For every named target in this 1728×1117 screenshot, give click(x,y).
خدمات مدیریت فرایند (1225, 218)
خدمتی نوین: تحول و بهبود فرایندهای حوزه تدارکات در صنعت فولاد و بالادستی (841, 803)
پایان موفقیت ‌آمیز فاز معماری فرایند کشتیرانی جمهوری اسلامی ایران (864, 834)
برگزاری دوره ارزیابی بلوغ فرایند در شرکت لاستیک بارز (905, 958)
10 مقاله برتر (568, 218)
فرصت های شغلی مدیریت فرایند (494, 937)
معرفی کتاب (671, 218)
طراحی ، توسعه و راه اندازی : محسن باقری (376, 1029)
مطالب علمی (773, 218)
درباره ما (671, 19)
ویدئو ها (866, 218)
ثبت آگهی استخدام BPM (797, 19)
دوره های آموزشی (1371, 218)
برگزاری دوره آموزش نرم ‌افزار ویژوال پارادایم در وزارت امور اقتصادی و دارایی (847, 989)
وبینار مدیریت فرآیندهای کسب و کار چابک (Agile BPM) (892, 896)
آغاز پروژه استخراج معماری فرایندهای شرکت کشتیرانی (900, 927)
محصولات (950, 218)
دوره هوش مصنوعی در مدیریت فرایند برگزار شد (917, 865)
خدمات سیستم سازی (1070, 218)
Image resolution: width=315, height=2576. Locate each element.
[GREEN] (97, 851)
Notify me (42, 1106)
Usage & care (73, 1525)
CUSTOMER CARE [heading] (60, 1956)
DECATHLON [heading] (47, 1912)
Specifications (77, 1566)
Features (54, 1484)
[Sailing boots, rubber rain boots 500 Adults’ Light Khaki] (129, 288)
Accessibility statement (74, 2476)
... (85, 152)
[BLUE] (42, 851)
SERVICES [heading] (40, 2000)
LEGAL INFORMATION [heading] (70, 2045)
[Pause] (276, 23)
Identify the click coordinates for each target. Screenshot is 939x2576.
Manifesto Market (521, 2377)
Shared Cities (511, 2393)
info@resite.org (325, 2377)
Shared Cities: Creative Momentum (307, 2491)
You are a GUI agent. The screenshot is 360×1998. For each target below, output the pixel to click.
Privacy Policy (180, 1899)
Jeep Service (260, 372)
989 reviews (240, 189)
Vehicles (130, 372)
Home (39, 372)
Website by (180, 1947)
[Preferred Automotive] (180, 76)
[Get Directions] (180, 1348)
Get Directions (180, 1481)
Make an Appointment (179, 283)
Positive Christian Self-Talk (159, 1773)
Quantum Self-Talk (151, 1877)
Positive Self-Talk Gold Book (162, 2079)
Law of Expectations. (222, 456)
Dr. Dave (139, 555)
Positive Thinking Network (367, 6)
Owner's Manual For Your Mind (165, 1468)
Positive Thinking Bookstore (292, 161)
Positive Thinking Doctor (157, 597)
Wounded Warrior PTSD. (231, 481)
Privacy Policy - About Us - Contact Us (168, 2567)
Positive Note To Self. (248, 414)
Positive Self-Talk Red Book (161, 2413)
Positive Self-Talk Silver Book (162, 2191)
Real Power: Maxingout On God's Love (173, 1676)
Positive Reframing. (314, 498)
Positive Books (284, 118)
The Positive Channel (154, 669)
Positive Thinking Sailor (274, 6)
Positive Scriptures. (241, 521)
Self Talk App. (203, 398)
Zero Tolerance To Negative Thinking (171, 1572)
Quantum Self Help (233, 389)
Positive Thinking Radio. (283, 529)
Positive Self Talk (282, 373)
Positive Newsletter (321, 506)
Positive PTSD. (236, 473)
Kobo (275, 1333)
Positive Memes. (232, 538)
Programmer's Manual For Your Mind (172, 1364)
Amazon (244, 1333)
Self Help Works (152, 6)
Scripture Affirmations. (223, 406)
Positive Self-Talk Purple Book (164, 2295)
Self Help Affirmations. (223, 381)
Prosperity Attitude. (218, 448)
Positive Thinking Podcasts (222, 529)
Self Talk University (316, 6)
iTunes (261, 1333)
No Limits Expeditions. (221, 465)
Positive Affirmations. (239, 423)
........
- Problem:
The range runs from the line with "Positive Thinking Network (367, 6)" up to and including the line with "Zero Tolerance To" in the listing above; please write out exactly those lines and nothing more.

- Answer below:
Positive Thinking Network (367, 6)
Owner's Manual For Your Mind (165, 1468)
Positive Thinking Bookstore (292, 161)
Positive Thinking Doctor (157, 597)
Wounded Warrior PTSD. (231, 481)
Privacy Policy - About Us - Contact Us (168, 2567)
Positive Note To Self. (248, 414)
Positive Self-Talk Red Book (161, 2413)
Positive Self-Talk Silver Book (162, 2191)
Real Power: Maxingout On God's Love (173, 1676)
Positive Reframing. (314, 498)
Positive Books (284, 118)
The Positive Channel (154, 669)
Positive Thinking Sailor (274, 6)
Positive Scriptures. (241, 521)
Self Talk App. (203, 398)
Zero Tolerance To Negative Thinking (171, 1572)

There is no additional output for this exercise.